The unknown terrorist of the title is Gina Davies, a young woman from the suburbs, pretty much alone in the world and focused entirely on achieving material dreams. She's a stripper and pole dancer, a pill-popper and, on the whole, rather a shallow person. Not the kind of character you'd normally feel for as a reader. Yet Flanagan succeeds in making us sympathise with her completely, to feel outrage and pity for the monumental injustice she suffers at the hands of the authorities, the media and the society she inhabits.
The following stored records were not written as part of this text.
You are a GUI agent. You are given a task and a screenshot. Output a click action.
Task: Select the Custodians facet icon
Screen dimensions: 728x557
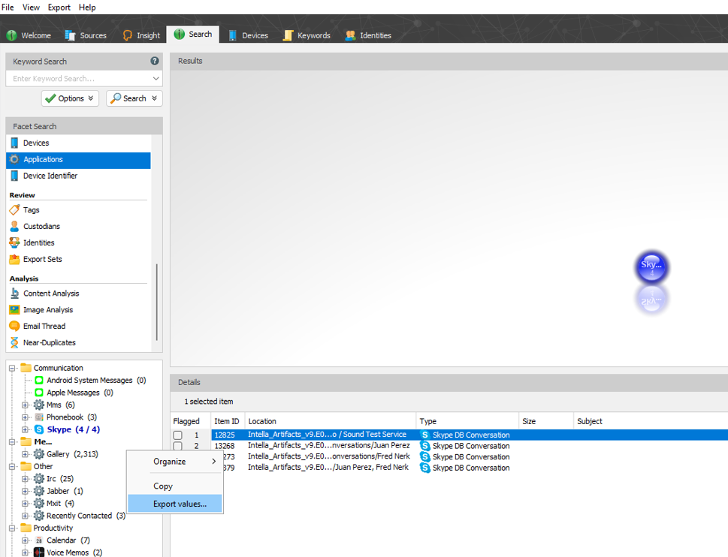[x=14, y=227]
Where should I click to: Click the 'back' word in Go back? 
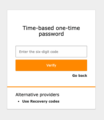(83, 76)
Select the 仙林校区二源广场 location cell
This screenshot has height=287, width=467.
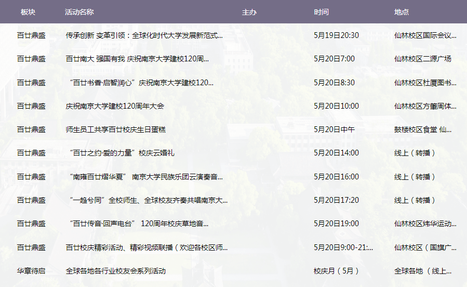point(422,59)

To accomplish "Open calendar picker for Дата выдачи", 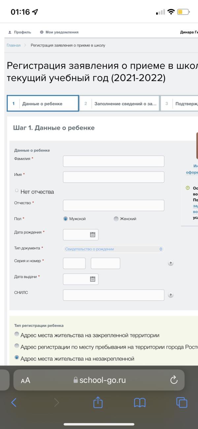I will click(x=92, y=279).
A chance encounter and a one-night stand with a suspected terrorist (who, as it turns out, probably isn't a terrorist after all) transforms the rather naive Gina into public enemy number one. Frightened, confused and mistrustful of authority, she becomes a fugitive. Fuelled by hysterical media coverage, Gina is hunted down as a dangerous home-grown terrorist. The ending is not happy.

Certainly, The Unknown Terrorist is emotionally gripping. As we follow Gina's mental and physical unravelling, it's very hard to remain detached. It's hard because it's all so absurd. Surely no sane society could put two and two together and get five in such a disastrous, unjust way.

Of course, it's a highly political novel, and as such, its purpose is to arouse, to question, to jolt. It succeeds handsomely in this regard. It's also guilty of being melodramatic at times, and some strands of the storyline are a little too contrived. However, judging a political novel purely on its technical merit would be to miss the point completely. Flanagan has set out to make a powerful statement and has succeeded.

I hope lots of people read it and talk about it. I hope someone makes a film of it. It's not an uplifting book by any means - it's pessimistic and downright depressing, in fact. But it's an important book for our times, such as they are.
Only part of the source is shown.